__The data__
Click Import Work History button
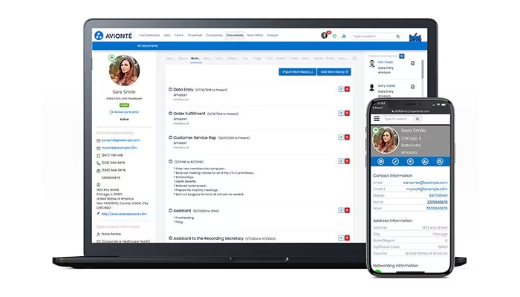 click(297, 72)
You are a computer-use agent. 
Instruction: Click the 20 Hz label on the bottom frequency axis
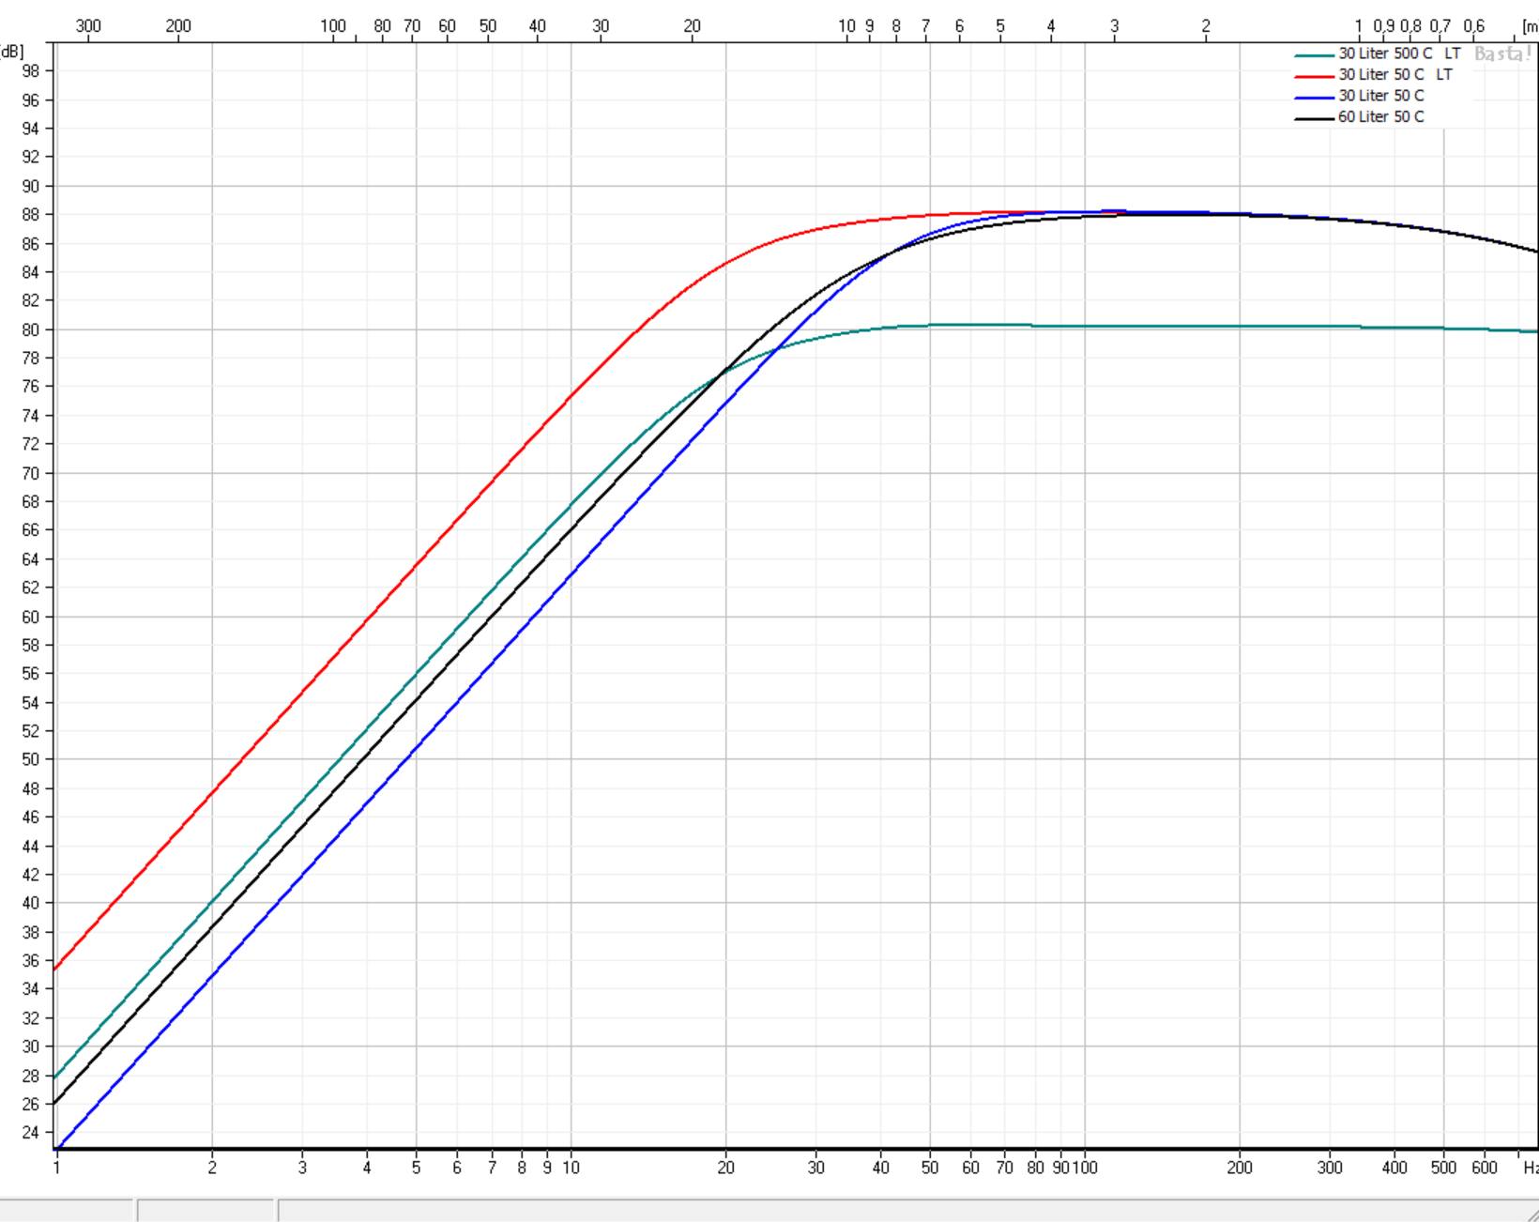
...
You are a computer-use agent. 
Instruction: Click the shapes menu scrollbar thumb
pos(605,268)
--
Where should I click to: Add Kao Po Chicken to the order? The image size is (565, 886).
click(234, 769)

__Assignment__
For this exercise, set down the lines in the entries above from the one with "Click Import Work History button" through the one with "Instruction: Click the 20" exactly as written, without any pictures.

__Exercise output__
Click Import Work History button
 click(297, 72)
You are a computer-use agent. 
Instruction: Click the 20 Hz label on the bottom frequency axis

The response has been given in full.